「天ぷら」は西洋料理?
フジヤマ、ゲイシャ、スキヤキ、テンプラ……外国人が覚えていそうな日本語の羅列ですけれど、実は和食代表の「天ぷら」は日本発祥の料理ではありません。
諸説ありますが、16世紀に、ポルトガルの宣教師から江戸に伝わった西洋式の揚げ物が発祥らしいです。
教会から伝わった料理ということで、スペイン語の「寺」を意味する「テンプロ」から、あるいはポルトガル語の「調理・調味料」を意味する「テンペロ」、他にもポルトガル語の「四季に行う斎日」を意味する「テンポーラ」が、「てんぷら」の語源になったと言われています。
江戸時代の1669年の書物『食道記』に、「素材に衣をつけて、油で揚げる」料理として、「てんふら」という名称が文献に登場します。
最初は屋台で、揚げたての品を串に刺して立ち食いする、庶民の文化だったようです。幕末近くになって、天ぷらは店舗で提供されるようになり、明治に入ると高級料亭などで食べられるようになりました。

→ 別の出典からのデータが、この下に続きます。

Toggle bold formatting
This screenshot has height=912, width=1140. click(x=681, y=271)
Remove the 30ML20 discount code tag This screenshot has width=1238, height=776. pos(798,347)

高級なお座敷で、目の前で揚げてくれる天ぷらには、衣に卵黄を多く使って黄色っぽく仕上げた「金ぷら」、対照的に卵白を多く使って白っぽく仕上げた「銀ぷら」など、変わり種もあったようです。
変わり種の天ぷらと言えば、私、天ぷら専門店で「アイスクリームの天ぷら」を食べたことがあります。
空気を含む衣で素早く揚げると、衣が断熱層となって内部に熱が伝わるのが妨げられ、高熱の油の中でもアイスクリームが溶けないのです。揚げた後、すぐ食べないと、内側に熱が伝わって溶け出してしまいますが……。
天ぷらの衣の食感の奥に、冷たく甘いアイスクリーム、という不思議な口触りと味わいでした。